• Given passage:
______

A better environment and plastics in one sentence.

22 June 2021

Plastic components do not have the greatest reputation when talking about a better environment to say the least. We see single use plastics being banned in more and more countries. We, as a plastic component producer, take responsibility in contributing to a better environment and in this week's article we explain how it’s done.

Staying on top of the game in this industry, means adapting to the needs of our clients and their customers. But then we wonder, who should take responsibility for global plastic pollution? Should this be the consumer or the manufacturer? We think it starts with the producer. Unfortunately, change cannot happen overnight. But bit by bit and with hard work we are aiming for a better and sustainable environment.

How does Rompa Group contribute to a better environment?

Rompa’s global footprint

Having a global footprint with regards to manufacturing means having manufacturing sites all over the world. Rompa Group is proud to have many production sites all over the globe. These production sites are located across Europe, Asia and North America. This means that our clients do not have to travel far to have a production site nearby. This also translates into delivery nearby. “Buying local” has been a worldwide trend and this becomes possible thanks to our global footprint. Nearby manufacturing saves a lot on transport costs and produces significantly less CO2 emission. Reducing transportation emissions is however not the only benefit of our global footprint.

______

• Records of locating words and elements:

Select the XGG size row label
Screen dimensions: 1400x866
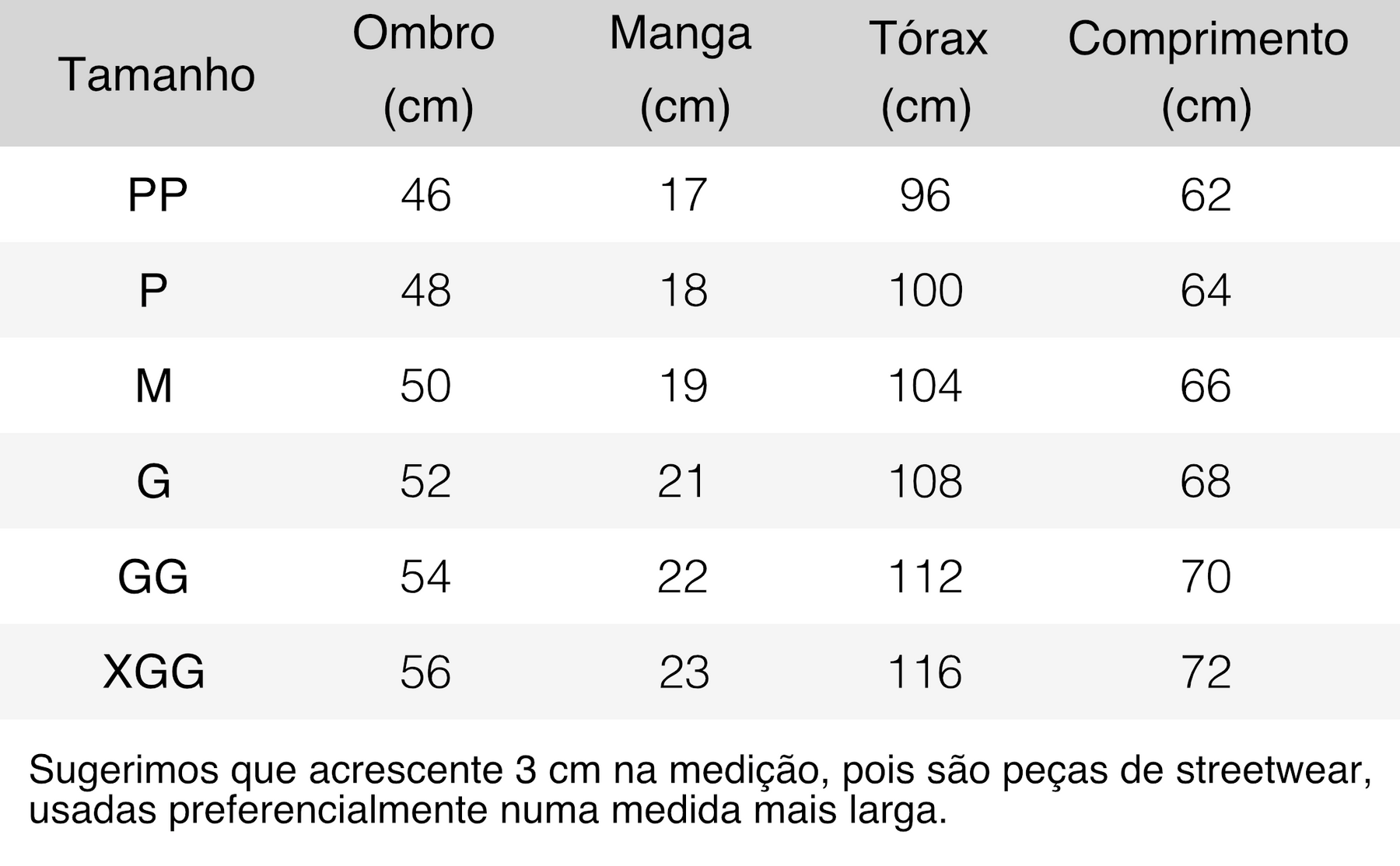pos(154,672)
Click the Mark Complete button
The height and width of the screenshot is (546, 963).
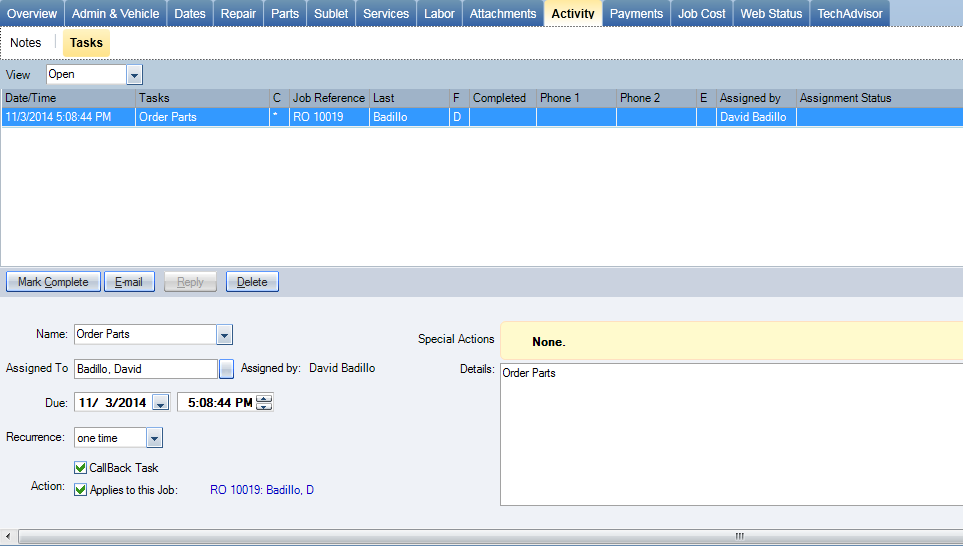[53, 282]
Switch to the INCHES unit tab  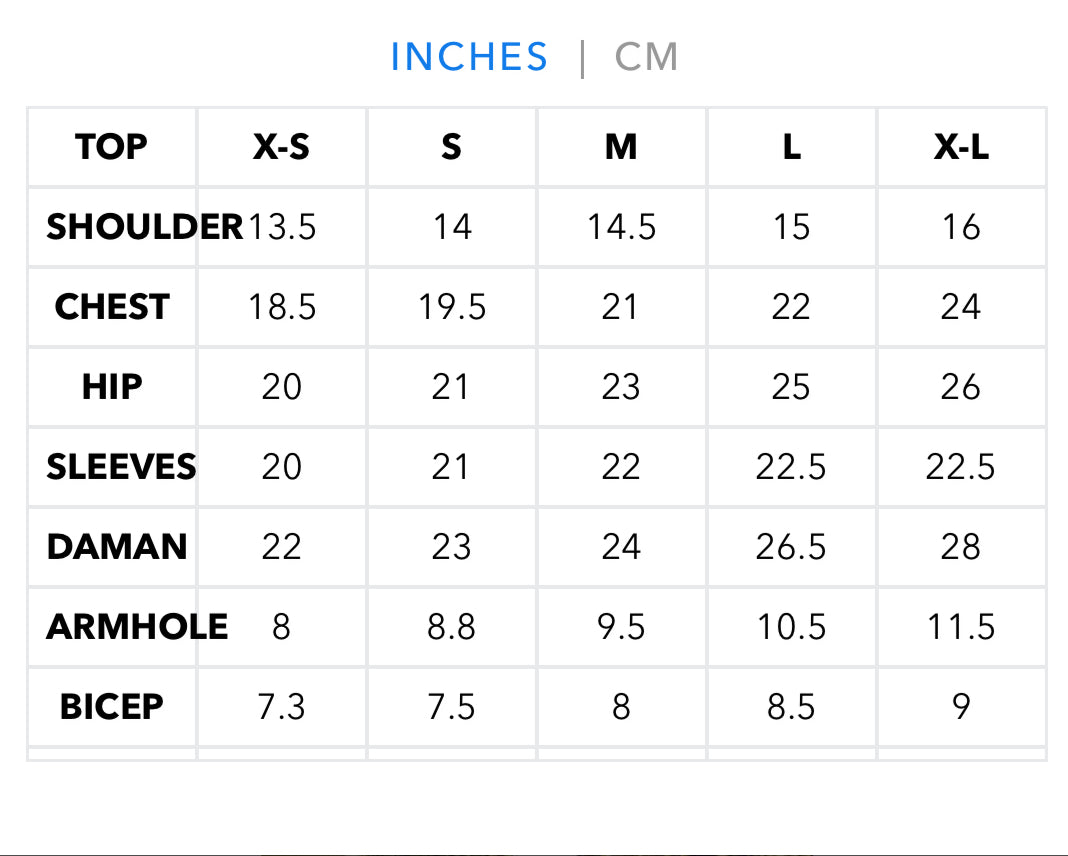(x=469, y=57)
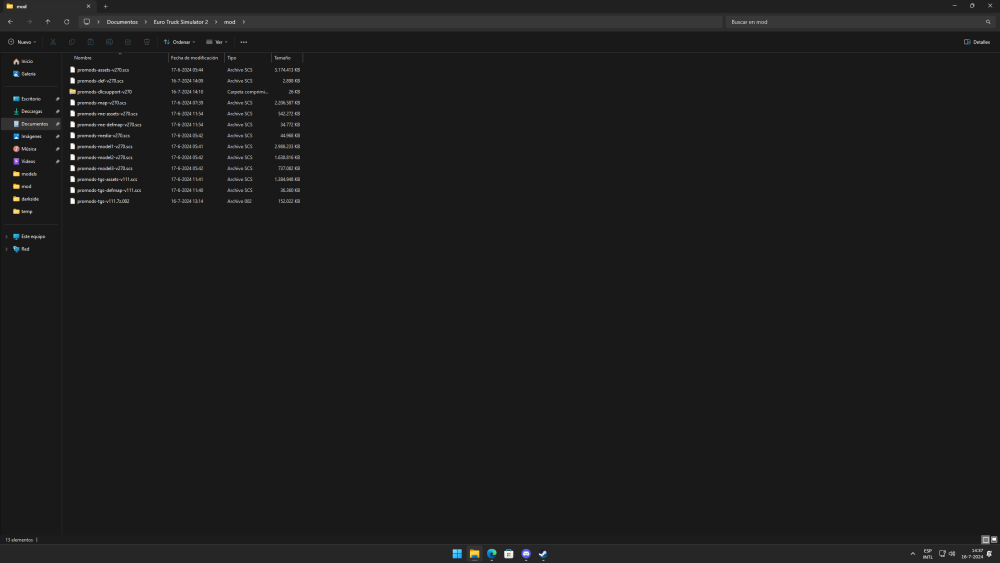Open the Ordenar sort dropdown
Image resolution: width=1000 pixels, height=563 pixels.
tap(179, 42)
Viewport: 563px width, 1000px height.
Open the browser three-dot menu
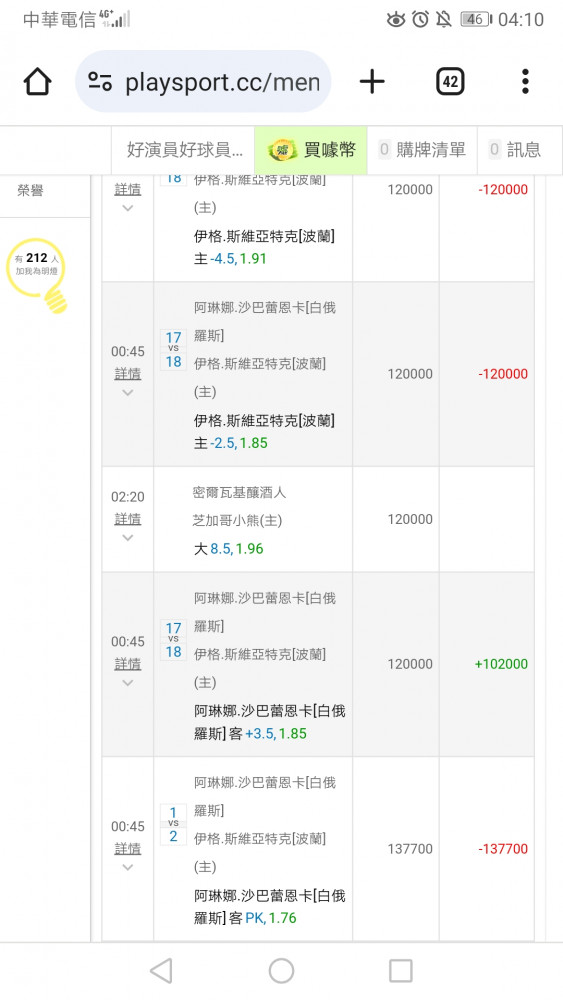(525, 82)
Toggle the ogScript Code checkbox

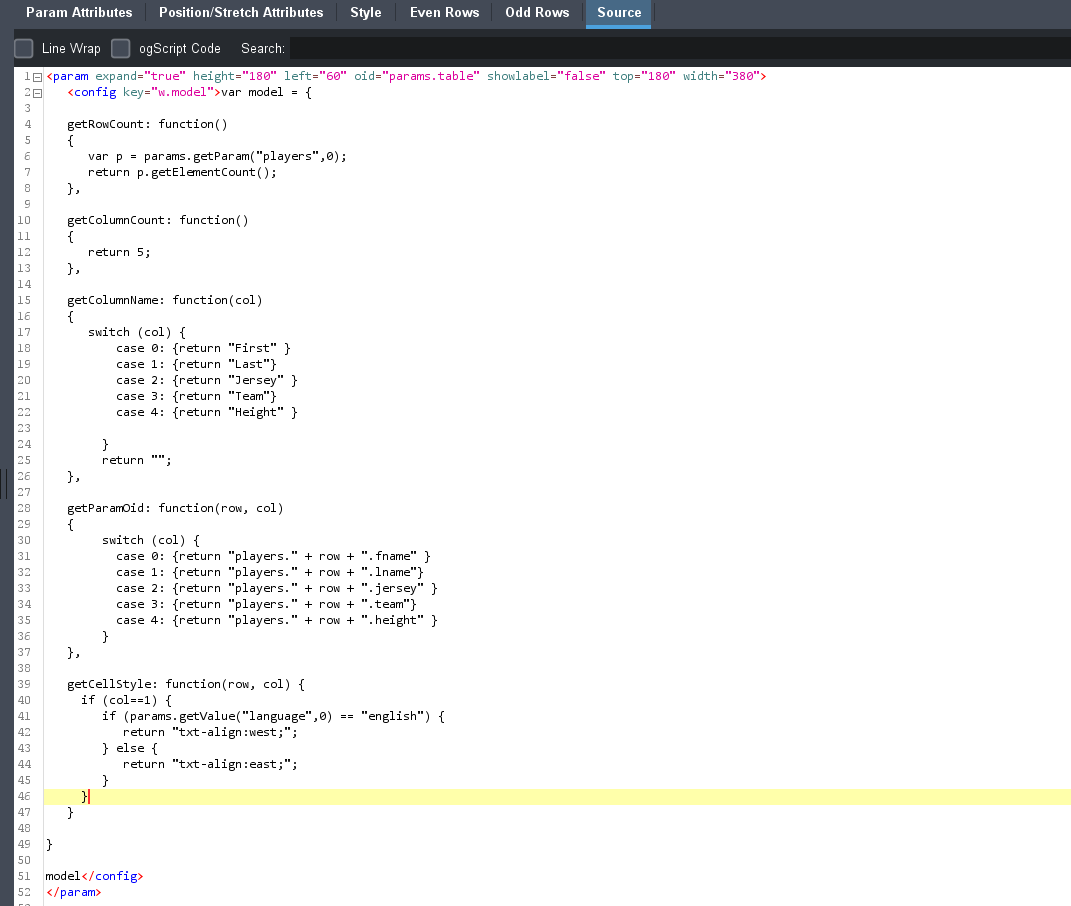point(121,48)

______

• Directions:
In the article on plastics and a better environment, on which continents does Rompa Group have its production sites?

• Result of this exercise:
Europe, Asia and North America.